New Horizons to study spider-like patterns on Pluto

Chuck Bednar for redOrbit.com – @BednarChuck

When NASA’s New Horizons spacecraft makes its flyby of Pluto in July, scientists are hoping to get an up-close look at dark, spider-like surface patterns caused by nitrogen ice and gas eruptions triggered during the dwarf planet’s ice geyser season.

As Discovery News explained on Friday, during Pluto’s ice geyser season, sunlight hits its north pole, causing ice and gas to spray across the surface. The patterns formed as a result of this odd phenomenon have been spotted several times over the years by ground-based observatories, and by the Hubble Space Telescope, but the US space agency is hoping to get a closer look.

Past observations have been unable to resolve details of the dwarf-planet’s surface, but have managed to confirm color and lighting changes that have taken place on a grand scale over the past four years. New Horizons could shed new light on these changes.

Evidence of frost movement found on the dwarf planet

Bonnie Buratti of NASA’s Jet Propulsion Laboratory told the website that she and her colleagues are “pretty certain there is some kind of movement of frost” on Pluto. To support that theory, she cites evidence of telescope observations demonstrating how the planet reflects light while it spins on its axis.

Buratti and her colleagues compared those curves to simulated ones which assume that there is no frost rising from Pluto’s ice caps and being deposited elsewhere, causing some of the surface to become darker and others to become lighter, the website said. The modeled light curves do not match the observed ones, the JPL researcher explained.

“We compared it and for the last four years we’ve had substantial changes,” Buratti explained to Discovery News. Those changes are taking place as Pluto moves further away from the sun, but also during a period when the north pole of the planet is turning towards the star at the center of the solar system, creating an Earth-like northern summer.

Pluto could have geysers

Buratti and colleagues from Boston University, UCLA and Grays Harbor College report their findings on Pluto in the Astrophysical Journal Letters. They predict that New Horizons will find explosive geysers similar to those previously found on Triton and Mars, in light of the similarity between the dwarf planet and Neptune’s largest moon.

“We are pretty close to polar summer – so there is a lot of frost there to sublimate,” she pointed out, referring to the process where solid ice skips the liquid phase and turns directly into gas.
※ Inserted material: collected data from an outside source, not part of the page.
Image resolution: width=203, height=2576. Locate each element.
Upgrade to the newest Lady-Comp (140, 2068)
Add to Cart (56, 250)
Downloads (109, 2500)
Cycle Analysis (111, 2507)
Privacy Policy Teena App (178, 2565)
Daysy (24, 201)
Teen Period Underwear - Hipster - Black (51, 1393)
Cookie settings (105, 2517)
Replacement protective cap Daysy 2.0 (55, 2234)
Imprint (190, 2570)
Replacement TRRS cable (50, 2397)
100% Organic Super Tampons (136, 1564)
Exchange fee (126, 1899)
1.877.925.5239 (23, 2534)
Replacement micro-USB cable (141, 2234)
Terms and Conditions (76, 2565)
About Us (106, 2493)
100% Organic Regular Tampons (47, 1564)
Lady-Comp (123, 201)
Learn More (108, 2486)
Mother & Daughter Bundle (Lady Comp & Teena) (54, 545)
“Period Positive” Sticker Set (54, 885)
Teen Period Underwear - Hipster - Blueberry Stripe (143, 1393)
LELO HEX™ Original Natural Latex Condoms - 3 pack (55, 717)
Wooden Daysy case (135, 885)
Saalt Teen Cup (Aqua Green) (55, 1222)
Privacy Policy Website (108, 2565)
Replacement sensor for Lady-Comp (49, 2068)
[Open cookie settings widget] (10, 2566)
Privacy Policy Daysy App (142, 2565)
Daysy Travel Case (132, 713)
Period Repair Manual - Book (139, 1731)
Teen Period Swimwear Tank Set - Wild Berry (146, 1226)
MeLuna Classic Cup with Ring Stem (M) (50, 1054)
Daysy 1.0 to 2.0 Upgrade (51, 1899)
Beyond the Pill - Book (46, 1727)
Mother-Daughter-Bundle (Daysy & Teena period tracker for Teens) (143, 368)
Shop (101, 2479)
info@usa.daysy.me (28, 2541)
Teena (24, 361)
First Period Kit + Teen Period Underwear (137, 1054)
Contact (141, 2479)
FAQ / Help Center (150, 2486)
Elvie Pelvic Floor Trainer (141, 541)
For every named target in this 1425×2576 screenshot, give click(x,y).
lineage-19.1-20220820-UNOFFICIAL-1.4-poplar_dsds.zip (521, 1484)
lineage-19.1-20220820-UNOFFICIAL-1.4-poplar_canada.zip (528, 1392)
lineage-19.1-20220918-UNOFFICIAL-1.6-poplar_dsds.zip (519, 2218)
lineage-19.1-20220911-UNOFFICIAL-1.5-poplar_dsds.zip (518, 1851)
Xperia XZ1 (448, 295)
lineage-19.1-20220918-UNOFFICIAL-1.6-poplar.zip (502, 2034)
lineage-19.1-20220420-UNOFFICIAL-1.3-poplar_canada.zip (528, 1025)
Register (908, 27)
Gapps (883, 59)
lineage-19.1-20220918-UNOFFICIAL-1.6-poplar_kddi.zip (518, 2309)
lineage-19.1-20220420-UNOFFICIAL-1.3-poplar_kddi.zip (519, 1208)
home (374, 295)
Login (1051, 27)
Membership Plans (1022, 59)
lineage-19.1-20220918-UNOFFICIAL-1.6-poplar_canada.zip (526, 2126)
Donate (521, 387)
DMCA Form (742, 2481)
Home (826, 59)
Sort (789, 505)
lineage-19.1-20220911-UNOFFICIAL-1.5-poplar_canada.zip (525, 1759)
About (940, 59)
As the sun’s rays hits the surface, they should be powerful enough to penetrate frozen nitrogen, even though Pluto is 32 times farther away from the sun than the Earth.

That would allow the dwarf planets polar cap to trap enough energy to convert some of that ice into pockets of gas, which accumulates pressure until it breaks through the surface. The impact of that blast would send nitrogen ice crystals all over the place, forming the spider-like patterns. Data from New Horizons should be able to prove or disprove this hypothesis.